Азов со стороны реки был расположен на полугоре. Гордон посоветовал возвести напротив крепости на острову шанец с батареями. Вызвался на это опасное дело Яков Долгорукий, человек злой и упрямый. Ему хоть голову потерять, — найти было честь на войне. Ночью с двумя полками он занял остров и окопался. Наутро турки поняли опасность и начали переправляться сильным отрядом с татарской конницей через Дон на правый берег, чтобы оттуда сбить русских с острова. Гордон послал к обоим генералам просьбу идти на выручку Долгорукому и сам, не дожидаясь, пошел с пушками и конницей и стал за рогатками ниже острова.
Турки испугались, остановились.
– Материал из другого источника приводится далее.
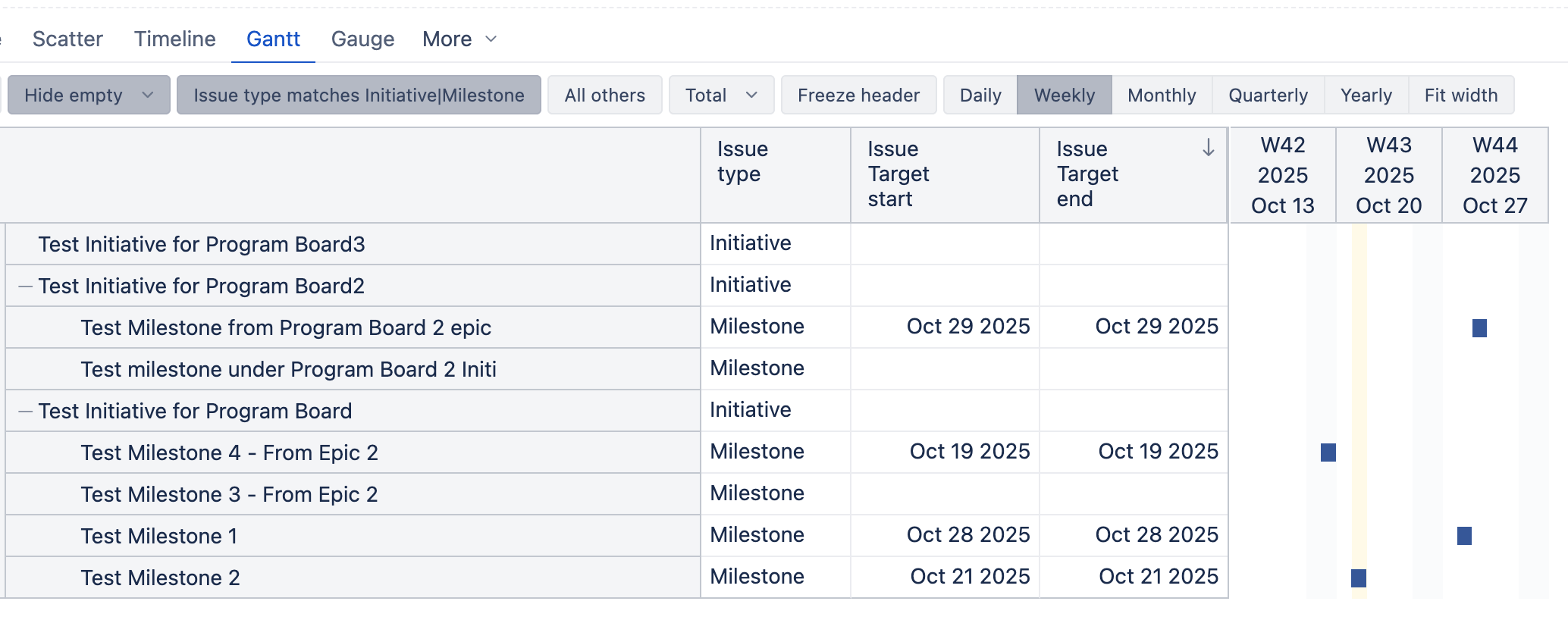Switch Gantt scale to Monthly
Screen dimensions: 1568x620
[x=1161, y=96]
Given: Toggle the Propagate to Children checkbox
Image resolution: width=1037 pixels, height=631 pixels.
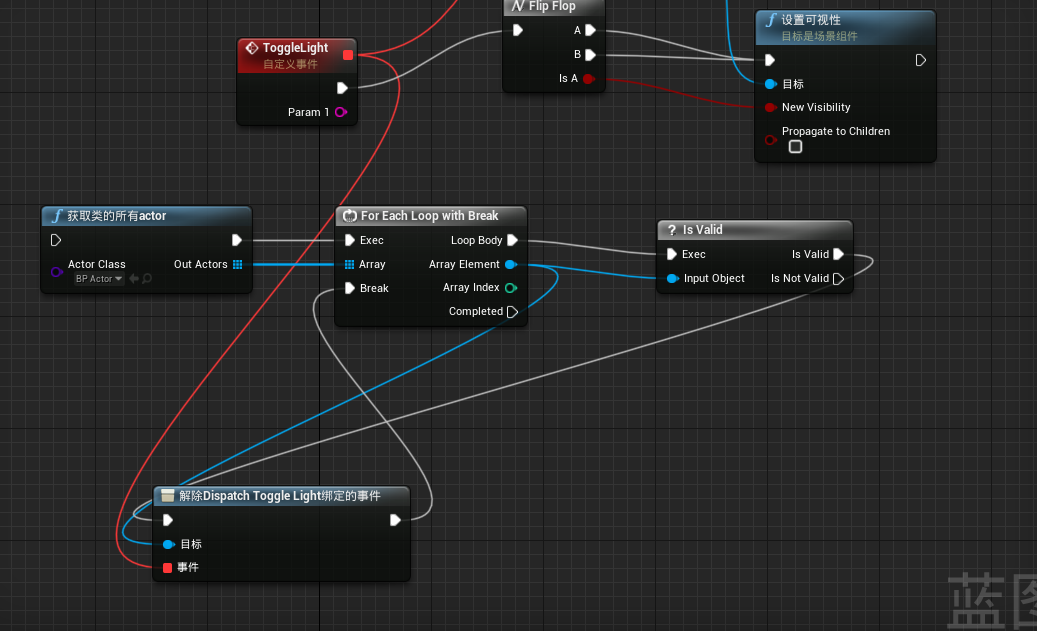Looking at the screenshot, I should click(x=795, y=147).
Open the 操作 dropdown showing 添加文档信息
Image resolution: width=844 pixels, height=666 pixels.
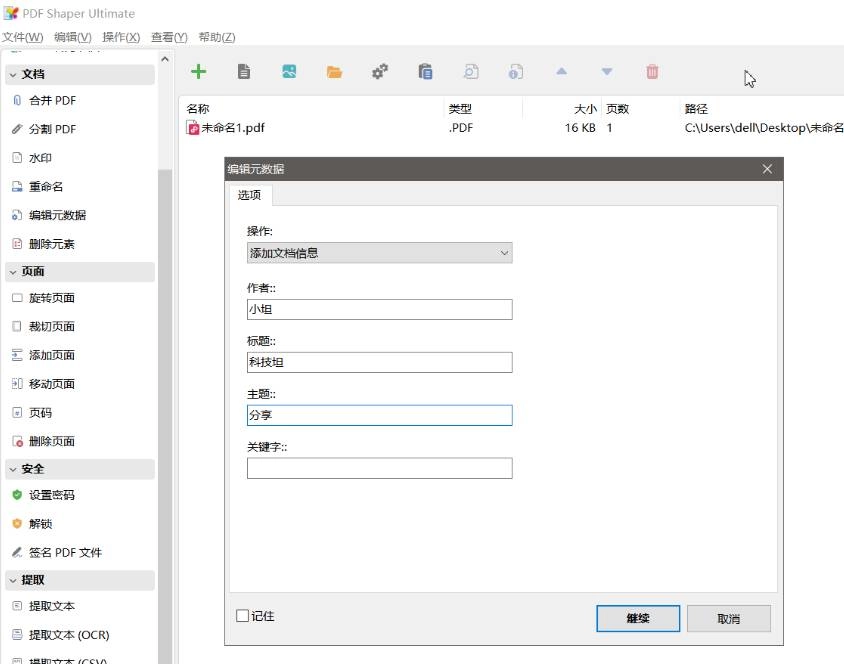point(379,253)
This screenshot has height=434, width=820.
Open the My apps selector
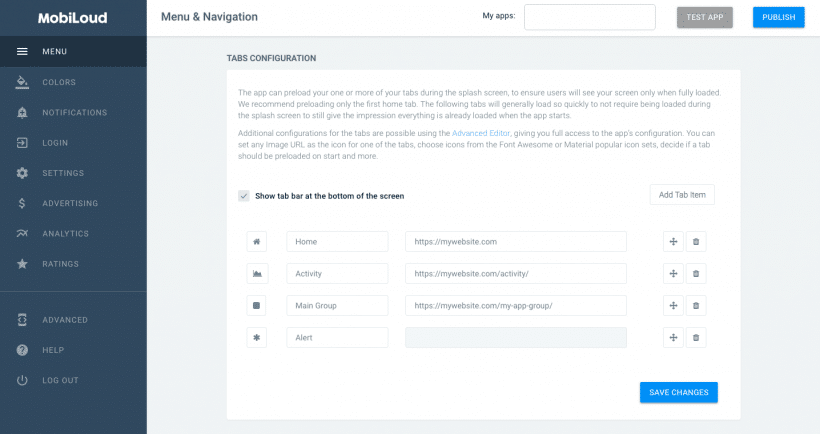tap(589, 17)
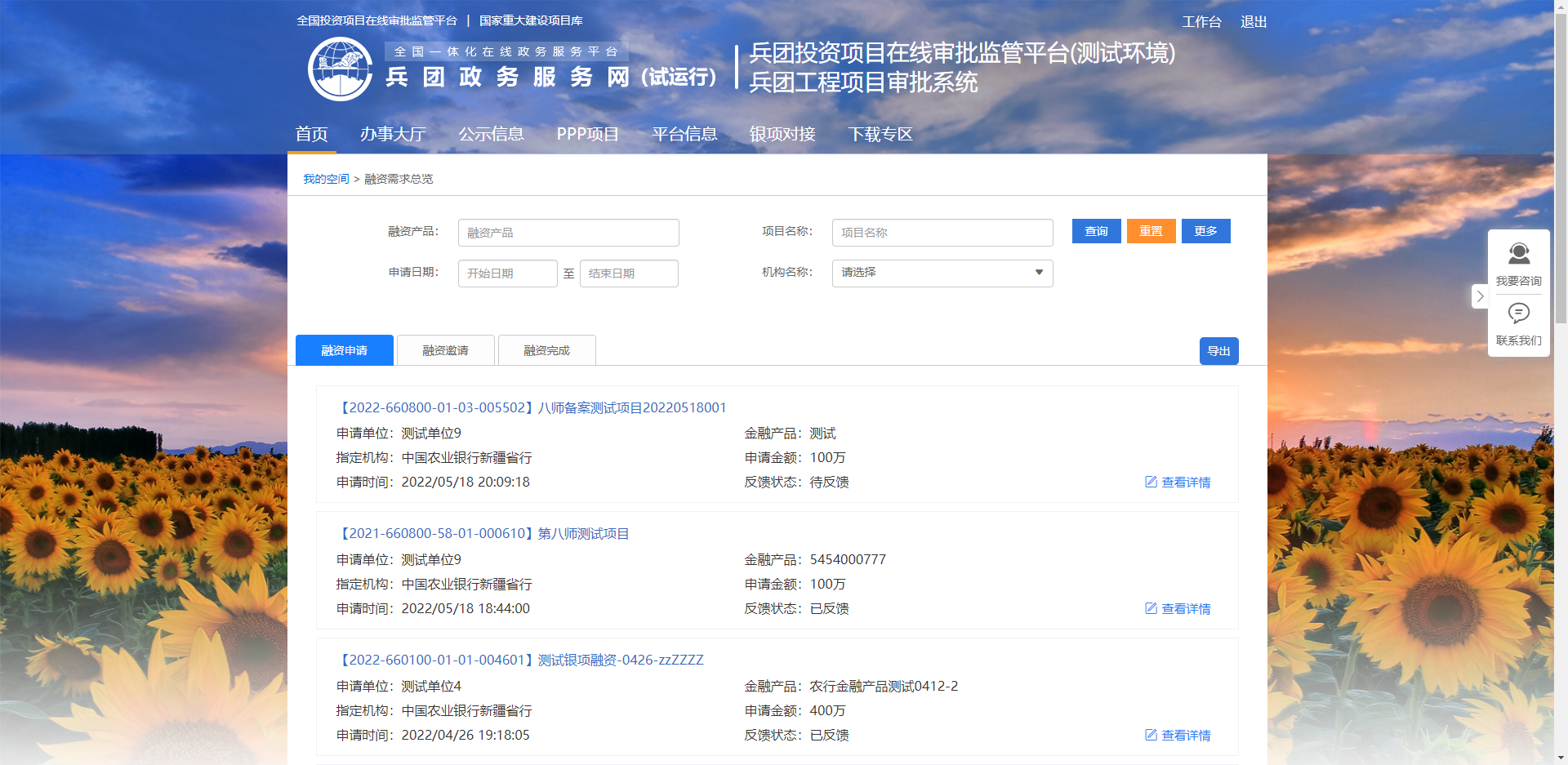Click the 联系我们 chat bubble icon
The height and width of the screenshot is (765, 1568).
pyautogui.click(x=1518, y=314)
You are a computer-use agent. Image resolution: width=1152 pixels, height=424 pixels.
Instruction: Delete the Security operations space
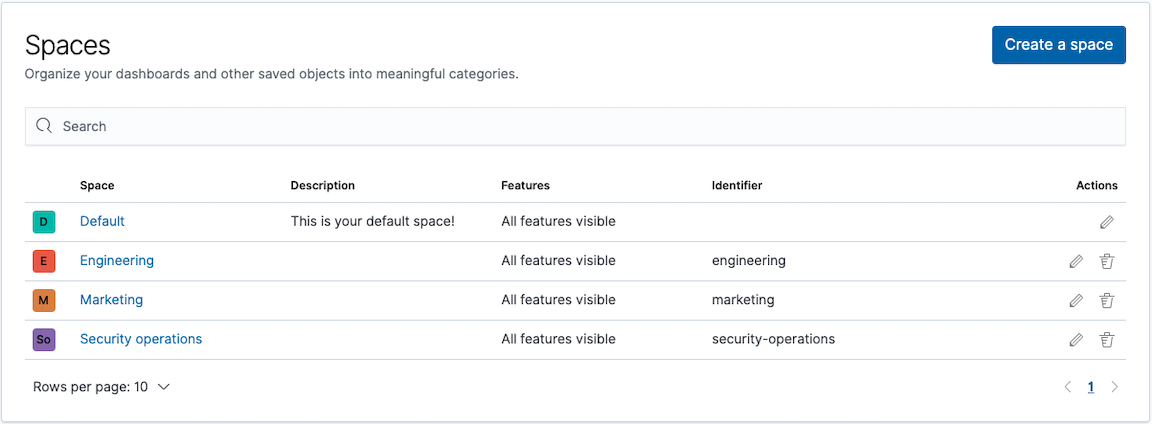point(1107,340)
И так стояли, — Гордон на левом берегу, Долгорукий, в страхе, на острове, турки, тоже в смущении, на правом… Лефорт и Головин медлили, а потом и совсем решили не выходить из лагерей: обоим Гордон становился поперек горла… «Пускай-де один справляется…»
Петр с высоты редута следил за движением войск и так же, как и все, не понимал, что происходит. Вмешаться — боялся… И вдруг — татарская конница кинулась в воду и поплыла, янычары держались за хвосты лошадей. Татары ушли в степь, турки — назад в крепость. Гордон вернулся с музыкой и развернутыми знаменами. Сражение выиграли без выстрела.
С острова понеслись бомбы на Азов, видный, как на ладони, разрушали дома, зажигали пожары. Было видно, как жители, спасаясь, бежали под стены. В русском лагере началось веселье. Опять заговорили о штурме. Но и на этот раз Гордон удержал от неразумной попытки: уговорил попробовать — быть может, комендант крепости, Муртаза-паша, сдастся на добрых условиях. После жаркой бомбардировки, когда весь Азов задымился, — послали двух казаков с грамотой к паше. Глядели, что будет: казаки подошли к стенам, махали шапками и грамотой, их впустили в ворота, но через малое время вытолкнули бесчестно… Царских-то послов! Грамоту они принесли обратно. На ней рукой Якова Янсена были написаны русские нехорошие слова.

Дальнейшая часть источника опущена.